The Nowhere Son is an Indian/American independent film written, shot and directed by San Banarje starring Soumitra Chatterjee, Trisha Ray, San Banarje and Biswajit Chakraborty. The film, produced by Next Actor Studio, Houston, was shot in India and United States in cities such as Calcutta, Kashi, Houston, Galveston and New Orleans.

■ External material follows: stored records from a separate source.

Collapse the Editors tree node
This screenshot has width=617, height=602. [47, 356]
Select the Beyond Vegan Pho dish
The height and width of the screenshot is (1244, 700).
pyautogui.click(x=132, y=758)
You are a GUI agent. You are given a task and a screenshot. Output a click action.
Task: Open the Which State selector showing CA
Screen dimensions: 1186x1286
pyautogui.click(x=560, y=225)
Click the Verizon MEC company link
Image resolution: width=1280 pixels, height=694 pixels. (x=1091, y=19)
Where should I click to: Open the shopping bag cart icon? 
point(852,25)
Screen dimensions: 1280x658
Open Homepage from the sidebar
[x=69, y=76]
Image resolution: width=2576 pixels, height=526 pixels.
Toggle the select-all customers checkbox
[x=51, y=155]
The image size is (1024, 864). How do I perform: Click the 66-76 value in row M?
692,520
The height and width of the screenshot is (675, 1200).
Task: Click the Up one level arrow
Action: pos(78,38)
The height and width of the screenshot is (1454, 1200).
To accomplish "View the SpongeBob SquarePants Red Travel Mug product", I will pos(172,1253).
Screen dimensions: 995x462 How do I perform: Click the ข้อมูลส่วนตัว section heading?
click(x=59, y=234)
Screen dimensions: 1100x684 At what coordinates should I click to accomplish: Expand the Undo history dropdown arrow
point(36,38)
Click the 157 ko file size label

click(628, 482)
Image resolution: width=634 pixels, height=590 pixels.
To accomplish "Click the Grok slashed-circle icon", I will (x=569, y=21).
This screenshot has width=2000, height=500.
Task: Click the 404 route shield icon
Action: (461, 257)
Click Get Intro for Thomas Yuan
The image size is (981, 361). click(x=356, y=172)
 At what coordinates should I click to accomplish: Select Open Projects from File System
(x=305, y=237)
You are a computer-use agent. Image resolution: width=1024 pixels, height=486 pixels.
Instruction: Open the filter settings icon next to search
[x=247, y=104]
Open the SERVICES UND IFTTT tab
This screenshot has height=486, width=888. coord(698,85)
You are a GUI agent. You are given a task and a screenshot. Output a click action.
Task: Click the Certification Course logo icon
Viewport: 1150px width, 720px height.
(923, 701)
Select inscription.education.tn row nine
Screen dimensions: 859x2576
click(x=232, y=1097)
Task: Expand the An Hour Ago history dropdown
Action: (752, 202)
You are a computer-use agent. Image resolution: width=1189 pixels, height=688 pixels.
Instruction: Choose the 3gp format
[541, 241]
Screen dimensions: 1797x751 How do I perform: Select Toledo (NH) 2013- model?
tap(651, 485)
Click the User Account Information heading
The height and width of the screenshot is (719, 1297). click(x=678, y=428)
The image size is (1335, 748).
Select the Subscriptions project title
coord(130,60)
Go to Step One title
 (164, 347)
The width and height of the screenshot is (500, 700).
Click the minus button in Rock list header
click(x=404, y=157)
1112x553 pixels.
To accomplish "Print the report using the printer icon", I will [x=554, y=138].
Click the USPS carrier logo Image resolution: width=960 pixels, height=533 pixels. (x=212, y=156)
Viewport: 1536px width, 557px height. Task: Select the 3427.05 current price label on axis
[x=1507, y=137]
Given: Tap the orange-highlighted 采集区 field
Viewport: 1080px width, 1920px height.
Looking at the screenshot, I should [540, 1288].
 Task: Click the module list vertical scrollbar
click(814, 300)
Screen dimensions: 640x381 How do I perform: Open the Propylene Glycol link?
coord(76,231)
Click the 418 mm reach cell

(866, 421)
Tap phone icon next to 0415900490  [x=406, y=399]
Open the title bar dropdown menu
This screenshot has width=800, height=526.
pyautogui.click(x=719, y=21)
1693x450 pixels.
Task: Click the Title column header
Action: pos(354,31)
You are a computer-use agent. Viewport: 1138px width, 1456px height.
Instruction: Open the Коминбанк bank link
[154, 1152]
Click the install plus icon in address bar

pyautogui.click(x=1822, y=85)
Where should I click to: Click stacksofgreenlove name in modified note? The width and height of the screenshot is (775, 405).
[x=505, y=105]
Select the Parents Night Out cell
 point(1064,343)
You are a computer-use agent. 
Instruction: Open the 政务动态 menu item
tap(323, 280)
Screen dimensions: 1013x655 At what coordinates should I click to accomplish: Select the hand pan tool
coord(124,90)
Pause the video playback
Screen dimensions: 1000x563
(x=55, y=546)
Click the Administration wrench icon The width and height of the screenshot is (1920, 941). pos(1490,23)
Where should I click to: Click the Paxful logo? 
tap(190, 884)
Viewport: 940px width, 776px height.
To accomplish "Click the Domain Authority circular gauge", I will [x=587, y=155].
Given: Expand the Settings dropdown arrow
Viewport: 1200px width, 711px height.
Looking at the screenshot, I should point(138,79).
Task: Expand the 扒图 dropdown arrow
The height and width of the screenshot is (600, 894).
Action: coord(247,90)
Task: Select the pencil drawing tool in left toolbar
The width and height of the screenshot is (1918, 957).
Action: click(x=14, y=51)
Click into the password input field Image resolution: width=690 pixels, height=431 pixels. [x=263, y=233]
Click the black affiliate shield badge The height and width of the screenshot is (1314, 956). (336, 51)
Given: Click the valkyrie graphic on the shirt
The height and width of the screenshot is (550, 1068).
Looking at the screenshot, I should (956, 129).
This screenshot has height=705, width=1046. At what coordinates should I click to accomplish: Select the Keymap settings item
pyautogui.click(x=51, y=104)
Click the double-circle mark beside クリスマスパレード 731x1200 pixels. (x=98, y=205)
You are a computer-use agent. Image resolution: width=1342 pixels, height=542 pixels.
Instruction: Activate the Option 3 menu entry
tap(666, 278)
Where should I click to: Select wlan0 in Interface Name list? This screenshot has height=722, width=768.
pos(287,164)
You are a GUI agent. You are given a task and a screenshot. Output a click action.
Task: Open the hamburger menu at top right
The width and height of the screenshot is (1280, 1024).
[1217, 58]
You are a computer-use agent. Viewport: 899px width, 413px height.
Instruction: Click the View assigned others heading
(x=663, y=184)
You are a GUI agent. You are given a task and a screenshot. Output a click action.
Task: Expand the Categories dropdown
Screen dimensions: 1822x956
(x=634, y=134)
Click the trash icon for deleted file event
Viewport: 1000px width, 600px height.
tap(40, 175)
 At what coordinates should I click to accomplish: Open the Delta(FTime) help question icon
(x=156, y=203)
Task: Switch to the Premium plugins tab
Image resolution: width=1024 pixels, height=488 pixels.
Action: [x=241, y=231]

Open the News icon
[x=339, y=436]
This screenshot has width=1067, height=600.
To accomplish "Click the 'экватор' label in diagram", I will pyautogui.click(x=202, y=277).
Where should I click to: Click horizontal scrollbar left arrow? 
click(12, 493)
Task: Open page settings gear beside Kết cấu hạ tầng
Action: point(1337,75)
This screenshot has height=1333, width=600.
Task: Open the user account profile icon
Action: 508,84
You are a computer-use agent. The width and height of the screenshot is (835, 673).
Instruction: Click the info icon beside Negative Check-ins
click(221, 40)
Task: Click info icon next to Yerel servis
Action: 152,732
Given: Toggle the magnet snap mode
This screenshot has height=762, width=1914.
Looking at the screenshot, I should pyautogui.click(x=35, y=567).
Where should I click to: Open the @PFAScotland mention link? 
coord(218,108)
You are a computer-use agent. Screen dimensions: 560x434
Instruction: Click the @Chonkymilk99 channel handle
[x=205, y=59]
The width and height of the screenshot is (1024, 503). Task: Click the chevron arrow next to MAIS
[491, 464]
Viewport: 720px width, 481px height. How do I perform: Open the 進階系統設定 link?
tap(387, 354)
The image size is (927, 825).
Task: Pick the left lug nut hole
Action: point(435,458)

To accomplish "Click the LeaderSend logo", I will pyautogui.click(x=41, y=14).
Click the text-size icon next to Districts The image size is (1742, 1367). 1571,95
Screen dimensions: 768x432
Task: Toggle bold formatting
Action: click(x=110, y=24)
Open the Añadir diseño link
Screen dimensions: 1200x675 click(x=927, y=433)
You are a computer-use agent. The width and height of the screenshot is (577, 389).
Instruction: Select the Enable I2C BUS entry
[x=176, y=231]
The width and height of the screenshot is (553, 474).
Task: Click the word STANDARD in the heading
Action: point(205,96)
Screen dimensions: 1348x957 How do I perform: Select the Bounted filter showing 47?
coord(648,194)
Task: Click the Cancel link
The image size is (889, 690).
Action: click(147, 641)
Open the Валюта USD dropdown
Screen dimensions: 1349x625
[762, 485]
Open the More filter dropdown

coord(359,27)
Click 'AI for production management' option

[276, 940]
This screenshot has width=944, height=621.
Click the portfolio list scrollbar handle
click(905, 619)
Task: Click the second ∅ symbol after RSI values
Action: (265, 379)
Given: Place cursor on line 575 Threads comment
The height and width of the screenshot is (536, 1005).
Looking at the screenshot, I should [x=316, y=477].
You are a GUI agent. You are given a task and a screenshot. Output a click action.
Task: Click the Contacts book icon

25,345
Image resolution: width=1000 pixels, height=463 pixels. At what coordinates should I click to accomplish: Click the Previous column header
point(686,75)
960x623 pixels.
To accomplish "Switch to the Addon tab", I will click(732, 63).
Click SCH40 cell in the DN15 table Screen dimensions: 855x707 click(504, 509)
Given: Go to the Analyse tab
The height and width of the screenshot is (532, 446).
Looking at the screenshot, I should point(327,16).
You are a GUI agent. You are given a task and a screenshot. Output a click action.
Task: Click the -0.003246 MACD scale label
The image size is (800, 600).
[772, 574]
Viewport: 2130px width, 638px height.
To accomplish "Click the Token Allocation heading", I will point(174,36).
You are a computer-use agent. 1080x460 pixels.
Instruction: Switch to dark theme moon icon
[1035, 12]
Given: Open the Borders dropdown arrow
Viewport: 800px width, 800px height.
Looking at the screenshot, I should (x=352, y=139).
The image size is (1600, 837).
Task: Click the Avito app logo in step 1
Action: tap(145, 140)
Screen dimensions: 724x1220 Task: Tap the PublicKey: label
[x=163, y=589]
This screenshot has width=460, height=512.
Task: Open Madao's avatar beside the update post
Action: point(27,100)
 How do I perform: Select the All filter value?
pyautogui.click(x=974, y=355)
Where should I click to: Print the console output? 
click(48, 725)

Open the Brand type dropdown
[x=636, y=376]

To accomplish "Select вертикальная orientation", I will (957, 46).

San Banarje in "The Nowhere Son".

 The film is listed in movie critic Joe Leydon's list of 'Five movies not to miss at Worldfest Houston'.

== Plot ==

Physician Sanjay Chakroborty (San Banarje) lives in Calcutta with his professor father Anil (Soumitra Chatterjee) in a centrally located house owned by their family for decades. The corrupt minister Maity (Biswajit Chakraborty) wants to acquire their plot for making a luxury hotel. However, the professor is against selling the house. Within a few days, Anil goes missing. Now Sanjay gives up everything in search of his father.

==Production==
While filming in Kashi (Varanasi), director San Banarje was detained by the local police for pointing the camera at a Hindu temple without permit. He was released after two hours.This is the third film that San Banarje and Trisha Ray shot with Soumitra Chatterjee.

== Cast ==
- Soumitra Chatterjee
- San Banarje
- Biswajit Chakraborty
- Trisha Ray
- Samba Banerjee
- Sankar Roy Chowdhury
- Dibyaroop Roy
- Ramasankar Paul
- Suman Nandy
- Sukanto Bhattacharya
- Shahab Peer
- Thiago Paes

== Crew ==
- Producers : San Banarje and Trisha Ray
- Writer : San Banarje
- Director : San Banarje
- Cinematographer : San Banarje
- Editor : Trisha Ray
- Sound : Gautam Nag
- Music : Gianmarco Leone
- Production Manager : Sambhu Munshi

== Screenings ==

The film first premiered in Houston at the Worldfest Houston International Film Festival in April 2013 where it was named as "Top Five Not to Miss Movies at Worldfest" by critic Joe Leydon. In June 2013, it played at the Hoboken International Film Festival in New York. Writer-Director San Banarje was interviewed by Garden State Journal prior to the screening. In November 2013, the film was screened at Alexandria, Virginia for Alexandria Film Festival.